When writing out the listing below, reproduce every word exactly and skip the pictures.
┌────────
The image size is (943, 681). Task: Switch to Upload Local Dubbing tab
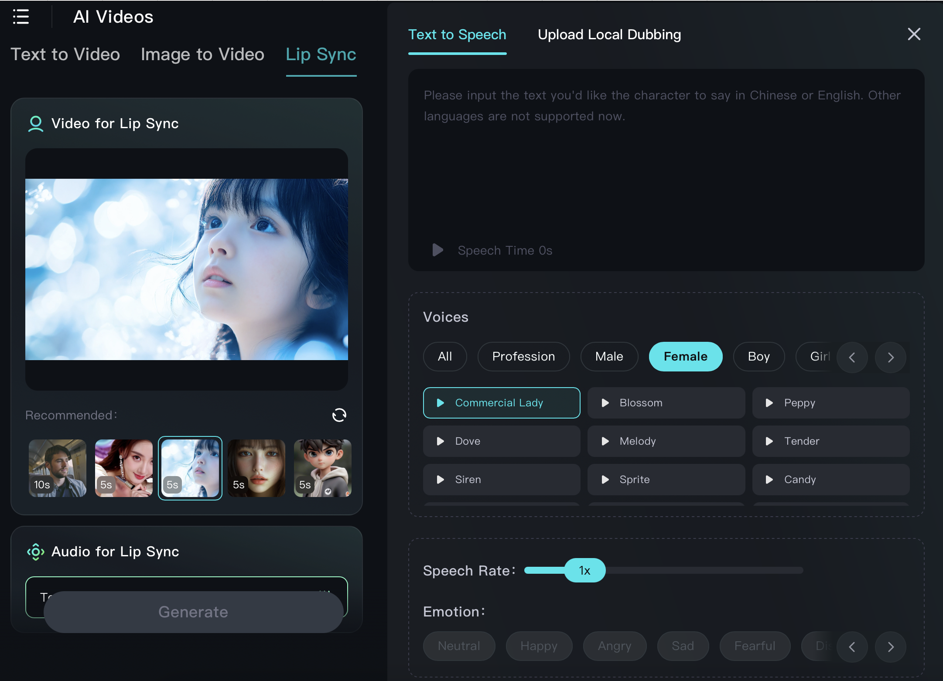[x=609, y=35]
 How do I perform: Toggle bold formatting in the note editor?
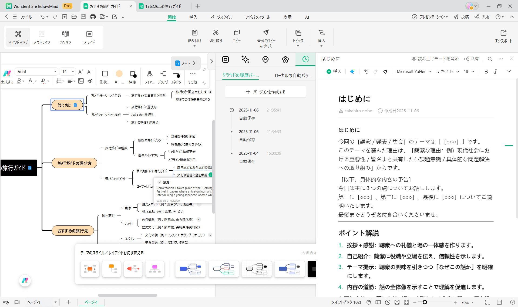tap(486, 71)
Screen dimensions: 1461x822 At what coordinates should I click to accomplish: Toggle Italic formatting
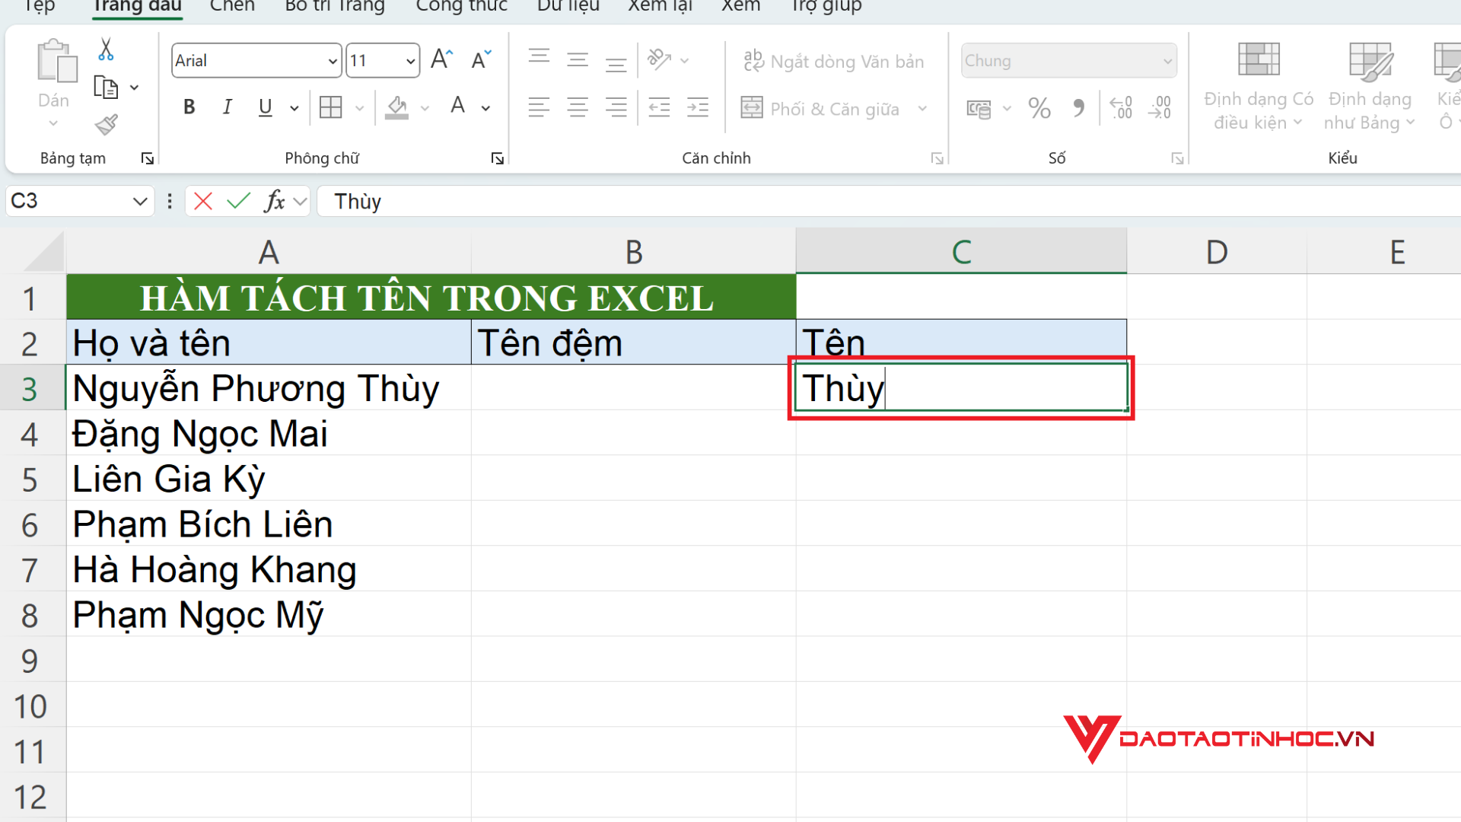pos(227,107)
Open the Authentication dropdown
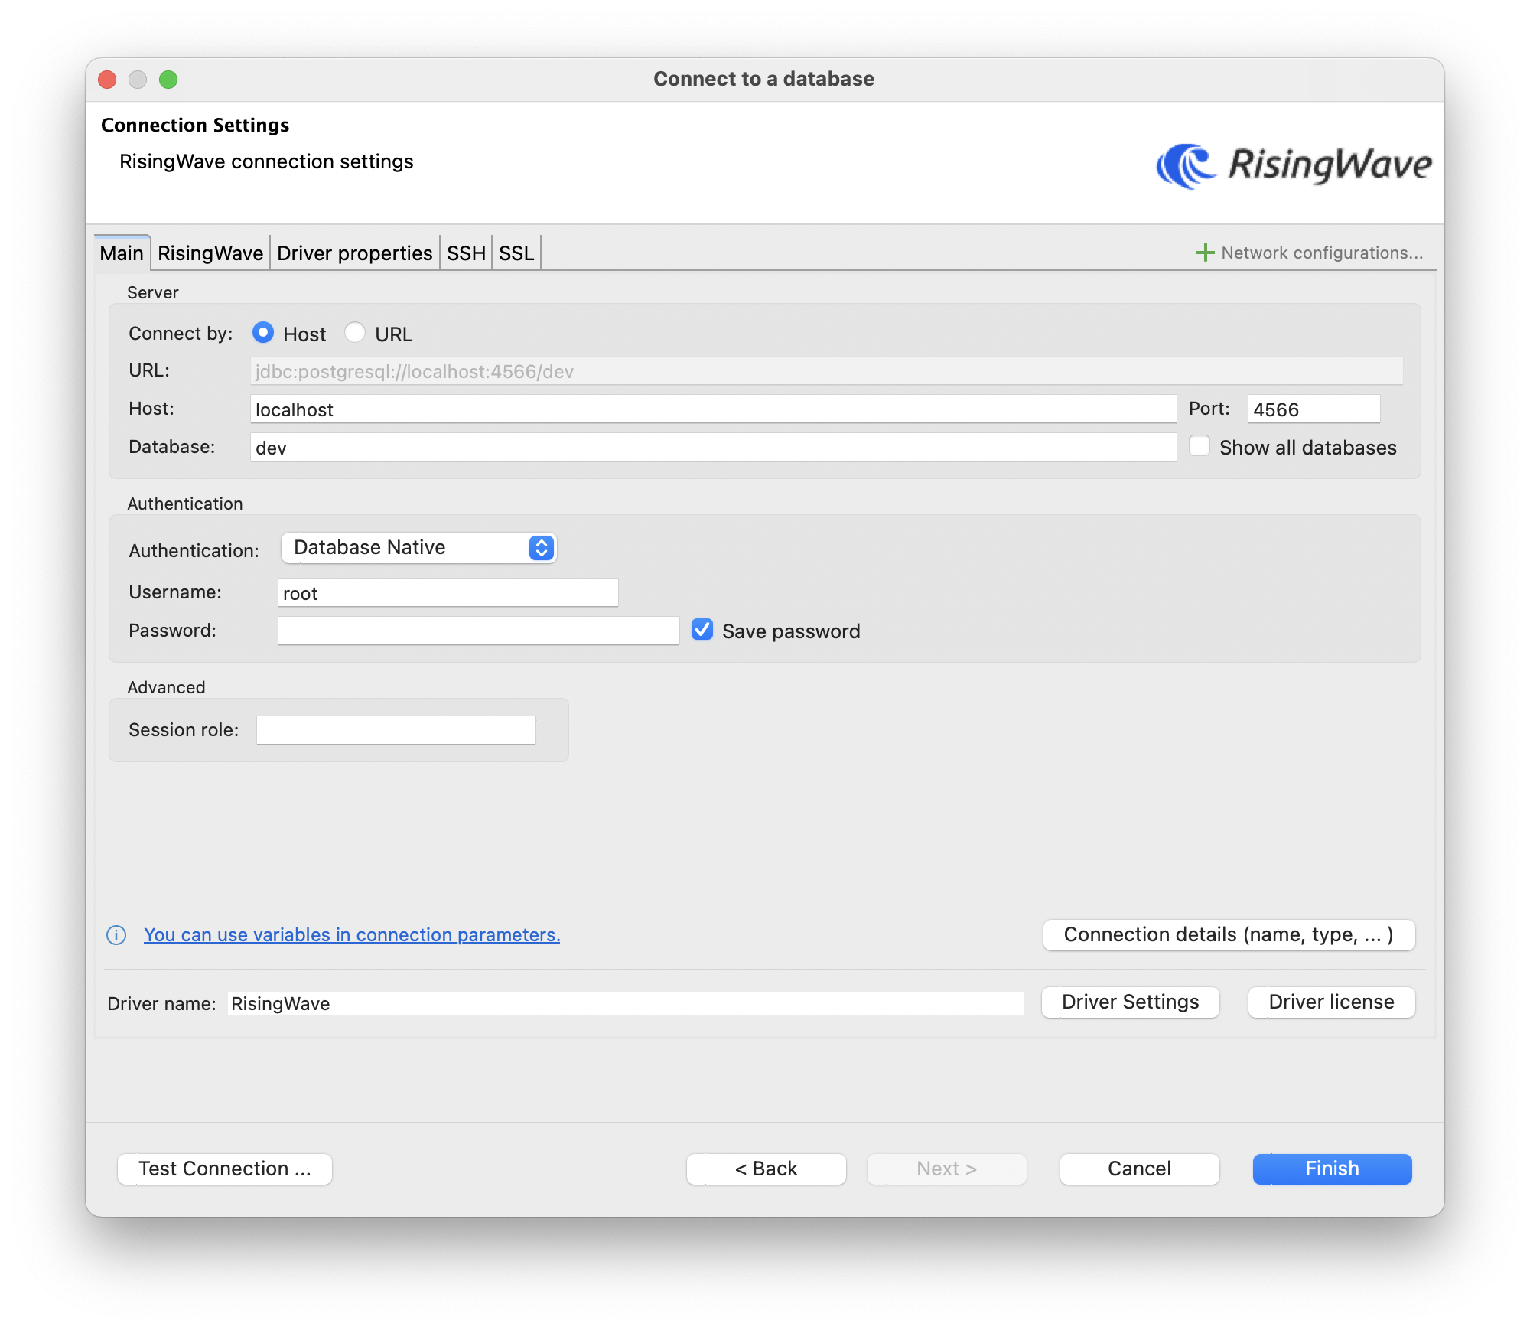The image size is (1530, 1330). pos(418,548)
└────────
**ANSWER TO THIS TASK**
The image size is (943, 681). Task: Switch to Upload Local Dubbing tab
[x=609, y=35]
 How do I perform: Toggle bold formatting in the note editor?
tap(486, 71)
Screen dimensions: 1461x822 At what coordinates should I click to accomplish: Toggle Italic formatting
pos(227,107)
Open the Authentication dropdown
The image size is (1530, 1330). pos(418,548)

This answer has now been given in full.